I was a pretty resilient kid and knew that things would get better…which they did. The school was, and still is, predominantly Hispanic and white students, with only a 2% black enrollment. The classes were challenging and the students were friendly. But, after 2 weeks, I returned to my old school, and to my honors and AP friends, with a new appreciation.
It was just too much: too much traveling, too much acclimating, too much explaining where I lived, where I came from and why I was there. My proud Jamaican accent was still pretty thick then.
Truth be told, I was a little embarrassed that I didn’t stick it out. It was a good school. But in the end, the “choice” to change schools was much more complicated than I thought.
Who’s Considering the Human Factor?
In all this talk of school choice I hope we remember the human factor. Schools are more than walls. This is evident by the fact that 90% of American children attend their neighborhood public school.

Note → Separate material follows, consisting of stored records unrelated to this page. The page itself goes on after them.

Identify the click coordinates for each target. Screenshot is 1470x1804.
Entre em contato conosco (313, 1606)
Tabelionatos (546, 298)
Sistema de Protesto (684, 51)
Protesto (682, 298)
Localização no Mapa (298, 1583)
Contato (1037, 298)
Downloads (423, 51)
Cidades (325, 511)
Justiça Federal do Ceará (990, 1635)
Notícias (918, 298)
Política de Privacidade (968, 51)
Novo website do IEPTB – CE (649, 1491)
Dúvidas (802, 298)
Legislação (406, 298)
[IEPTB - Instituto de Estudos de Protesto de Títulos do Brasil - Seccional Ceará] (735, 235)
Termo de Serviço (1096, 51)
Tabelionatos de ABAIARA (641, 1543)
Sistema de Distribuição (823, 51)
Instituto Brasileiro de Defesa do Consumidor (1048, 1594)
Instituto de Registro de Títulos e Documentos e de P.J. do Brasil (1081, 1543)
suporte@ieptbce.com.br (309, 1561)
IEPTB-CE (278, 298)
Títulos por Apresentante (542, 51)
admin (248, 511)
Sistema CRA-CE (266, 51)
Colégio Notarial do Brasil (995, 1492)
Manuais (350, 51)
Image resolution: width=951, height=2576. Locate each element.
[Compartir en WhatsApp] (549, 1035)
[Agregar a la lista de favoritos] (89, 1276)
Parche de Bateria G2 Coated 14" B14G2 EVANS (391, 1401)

People crave a sense of community. We have pride in our neighborhoods, including our neighborhood schools. Kids walk to school together and build lifelong friendships. Neighbors look out for each other when our homes are empty and heal together when there is tragedy.
Some of us have relationships with the teachers who taught our older kids, and now teach our younger kids. We fund-raise and paint walls, serve on PTA’s and volunteer on field trips.
That’s not to say all this can’t be done at a non-neighborhood school of choice, but the convenience of proximity should not be downplayed. Yes, in some cases there are buses to get students to and from choice schools. But what about family nights and teacher conferences, or sporting events? Not to mention when kids get sick in the middle of the day.
These are real challenges for all working families, who may already feel disconnected from their child’s school experience. And it’s further compounded for poor families who may rely on public transportation and work back-to-back hourly jobs.
Make School Choice a Real Choice
I love having options. These is nothing worse than feeling trapped and taken advantage of. But, let’s be very aware that not all choices can be chosen. And, the pledge is to serve all children, not just some. It is, therefore, wholly irresponsible to deflect support from the choice of the vast majority. It’s just not logical.
If you support school choice then you must also support accountability for all schools, as well as quality public schools, in that choice network.
I will not be putting my kid on a bus to drive hours across town. And, I don’t think any parent should have to leave their neighborhood to have quality education options.